Sim, a mulher deve se dedicar à atividade física. Para meninas e adolescentes (cinco aos 17 anos), o recomendado são atividades que incluam jogos, brincadeiras, Quando a menina se torna mulher (18 aos 30 anos), os exercícios físicos (exercícios aeróbios e esportes) devem ser praticados  durante três vezes por semana. Ainda na fase adulta, porém entre 40 e 50 anos, a recomendação é evitar atividades de grande impacto. “O objetivo é focar em exercícios que fortaleçam os ossos e previnam a descalcificação.    Trabalhar músculos do quadril, abdômen e costas (coluna) é ideal para a saúde feminina nessa fase”, completa. E, na terceira idade, dança e caminhadas diariamente.
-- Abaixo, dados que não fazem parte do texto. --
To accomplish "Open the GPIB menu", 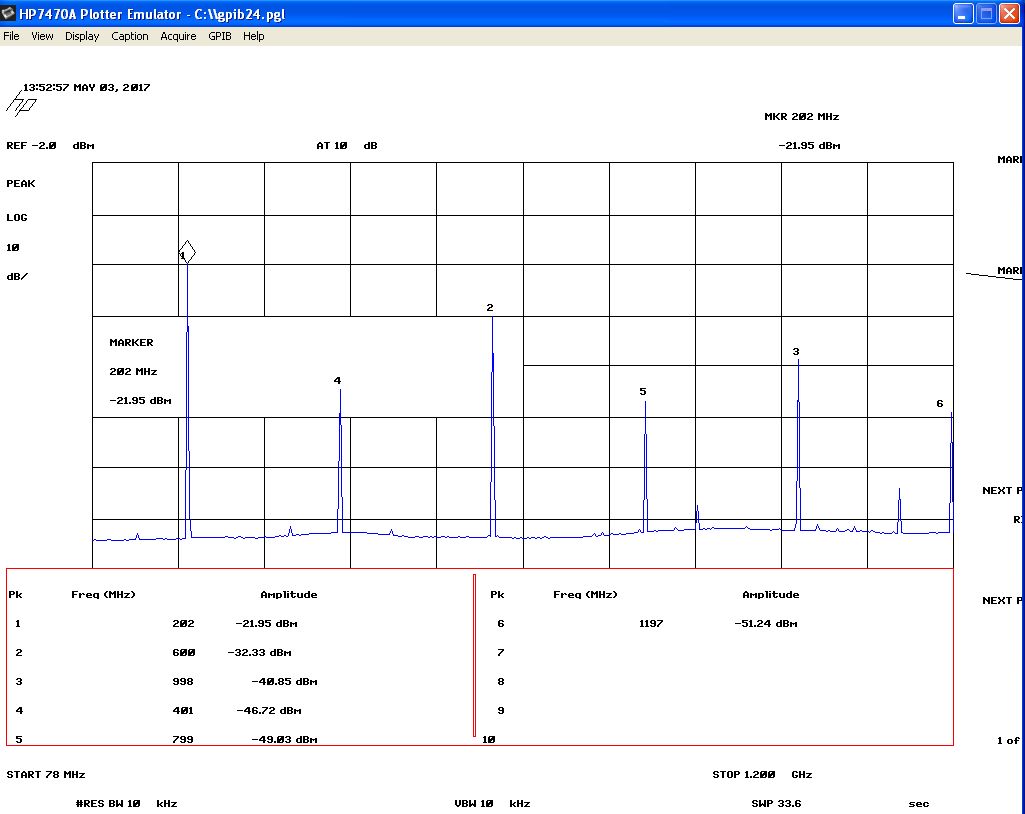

Uma gestante deve fazer quais exames durante a gravidez?

A futura mamãe deve fazer um  check-up no inicio de sua gravidez. Para tanto, amostras de sangue, urina e fezes são colhidas. Assim, o médico irá verificar a presença ou não de doenças, como HIV, Sífilis, Hepatite B e C, Rubéola, Citomegalovírus, Toxoplasmose, Parasitose, Anemia, Diabetes, Hipo e Hipertireoidismo e outros ao longo da gravidez. Exames clínicos também estão na lista dos obrigatórios, como o Papanicolau, que detecta câncer do colo do útero e infecções. No exame de hemograma, o tipo sanguíneo também é analisado e confrontado com o do pai. Se, por exemplo, a mãe for Rh negativo e o homem Rh positivo, a mulher deverá tomar uma injeção de imunoglobulina, que fará com que o corpo dela não entre em conflito com o bebê, caso ele seja Rh positivo.

Qual a importância de cada exame?


Rastrear e tratar as doenças pré-existentes.